Der titelgebende 808-Bass bekommt als röhrende Untermalung des Tracks “Beverly Hills” seinen großen Auftritt. Auf diesem erzählt Ufo von recht internationalen Statussymbolen wie eben einer Villa in Beverly Hills oder dem obligatorischen Bentley. Doch trotz des Prunks ist auch dieser Track melancholisch: das Streben nach Reichtum wirkt wie eine Notwendigkeit: “hier zählt nur, ob du Kohle hast”. Sich von Neidern verfolgt fühlend konstatiert der Rapper verbissen: “wenn ich sterbe, ja, dann sterb’ ich als ein reicher Mann”.
Der emotionale Track “Gewinn” bricht ein Stück weit mit der Thematik des Albums. Ufo 361 rappt hier vom Gegenpol zu seinem neuen Lifestyle: von Perspektivlosigkeit, fehlenden Vaterfiguren, Armut. Seine Stimme überschlägt sich, während er Durchhalteparolen ausstößt. Ein unwahrscheinlicher, steiler Aufstieg wie der seine scheint die einzige Hoffnung für weite Teile der Gesellschaft. Dass auch dieser nicht ohne Selbstausbeutung vonstatten geht, hört man auf “Alpträume”. Und vermeintlich am Ziel angekommen gibt sich Ufuk nicht zufrieden: auf “Power” und “Erober’ die Welt” zeigt sich nur der Wille nach Macht, nach Mehr.

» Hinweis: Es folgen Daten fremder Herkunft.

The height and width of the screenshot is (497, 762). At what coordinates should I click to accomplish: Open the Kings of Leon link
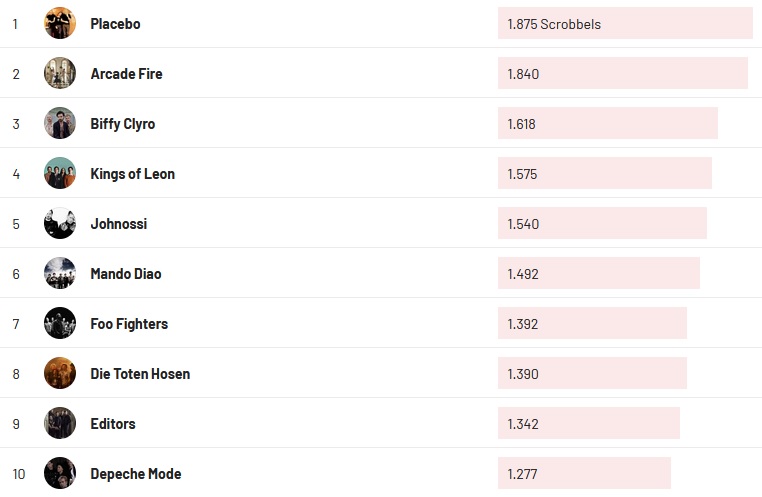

Echter Seelenfrieden liegt in weiter Ferne.
Bei dieser starken Monothematik überrascht, dass 808 über die gesamte Länge interessant und unterhaltend bleibt, kein Track wirkt überflüssig. Auch begeistert Sound des Album, der zweifellos auf Augenhöhe mit zeitgenössischer US-amerikanischer Rapmusik ist (was sich durch die durchaus amerikanische Produzentenliste erklären lässt). Dies alles macht 808 zweifellos zu einem der spannendsten deutschen Rap-Alben des laufenden Jahres.